Personal information
- Full name: John Marratt Taylor
- Born: 1819 Sunninghill, Berkshire, England
- Died: 1911 (aged 91/92) High Wycombe, Buckinghamshire, England
- Batting: Unknown
- Bowling: Unknown

Domestic team information
- 1844: Cambridge University

Career statistics
| Competition | First-class |
| Matches | 2 |
| Runs scored | 29 |
| Batting average | 9.66 |
| 100s/50s | –/– |
| Top score | 15* |
| Balls bowled | 154 |
| Wickets | 2 |
| Bowling average | ? |
| 5 wickets in innings | – |
| 10 wickets in match | – |
| Best bowling | 1/? |
| Catches/stumpings | 1/– |
- Source: Cricinfo, 13 January 2022

= John Taylor (cricketer, born 1819) =

English cricketer and clergyman

John Marratt Taylor (1819–1911) was an English first-class cricketer and clergyman.

The son of John Taylor senior, he was born at Sunninghill in 1819. After receiving a private education, he went up to Magdalene College, Cambridge. While studying at Cambridge, he played two first-class cricket matches for Cambridge University Cricket Club at Parker's Piece in 1844, against the Marylebone Cricket Club and Cambridge Town and County Club. He scored 29 runs with a highest score of 15 not out, in addition to taking 2 wickets.

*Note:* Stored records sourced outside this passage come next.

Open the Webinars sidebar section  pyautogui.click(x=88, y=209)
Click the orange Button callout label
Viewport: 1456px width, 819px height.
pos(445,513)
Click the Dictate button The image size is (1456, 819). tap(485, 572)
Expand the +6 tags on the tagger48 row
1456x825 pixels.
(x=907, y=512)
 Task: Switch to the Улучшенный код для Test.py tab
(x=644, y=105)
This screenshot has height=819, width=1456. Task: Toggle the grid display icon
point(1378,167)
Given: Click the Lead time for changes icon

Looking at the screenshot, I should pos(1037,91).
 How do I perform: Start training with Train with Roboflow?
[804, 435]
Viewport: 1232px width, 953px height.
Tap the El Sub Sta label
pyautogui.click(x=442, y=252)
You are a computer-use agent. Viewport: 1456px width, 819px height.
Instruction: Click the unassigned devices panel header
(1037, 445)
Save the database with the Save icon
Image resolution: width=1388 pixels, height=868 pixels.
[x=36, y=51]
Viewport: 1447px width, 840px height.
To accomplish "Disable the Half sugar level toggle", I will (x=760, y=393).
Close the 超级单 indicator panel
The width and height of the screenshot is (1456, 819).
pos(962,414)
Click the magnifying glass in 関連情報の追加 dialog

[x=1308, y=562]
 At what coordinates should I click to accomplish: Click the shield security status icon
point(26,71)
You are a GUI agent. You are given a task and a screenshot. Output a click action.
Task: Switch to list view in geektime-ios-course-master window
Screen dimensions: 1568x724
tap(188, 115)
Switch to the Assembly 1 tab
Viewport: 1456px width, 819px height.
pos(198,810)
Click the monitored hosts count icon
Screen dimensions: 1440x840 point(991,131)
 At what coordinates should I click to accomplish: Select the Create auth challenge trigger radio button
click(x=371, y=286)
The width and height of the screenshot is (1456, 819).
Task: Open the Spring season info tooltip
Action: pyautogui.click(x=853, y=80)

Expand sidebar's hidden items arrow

After graduating from Cambridge, he was ordained into the Church of England as a deacon at Chester Cathedral in 1845, before becoming a priest in 1846. He later became an assistant master at Ipswich School, an appointment he held in 1859 and 1860. From there he moved to the West Country, where he became curate of Cannington from 1860 to 1865. From there he was appointed curate at Burton in Dorset until 1868, before becoming curate at Walditch until 1870. Taylor moved to the home counties in 1870, where he spent 30 years as vicar of Seer Green in Buckinghamshire. In retirement he remained in Buckinghamshire at Jordans, later dying at High Wycombe in 1911.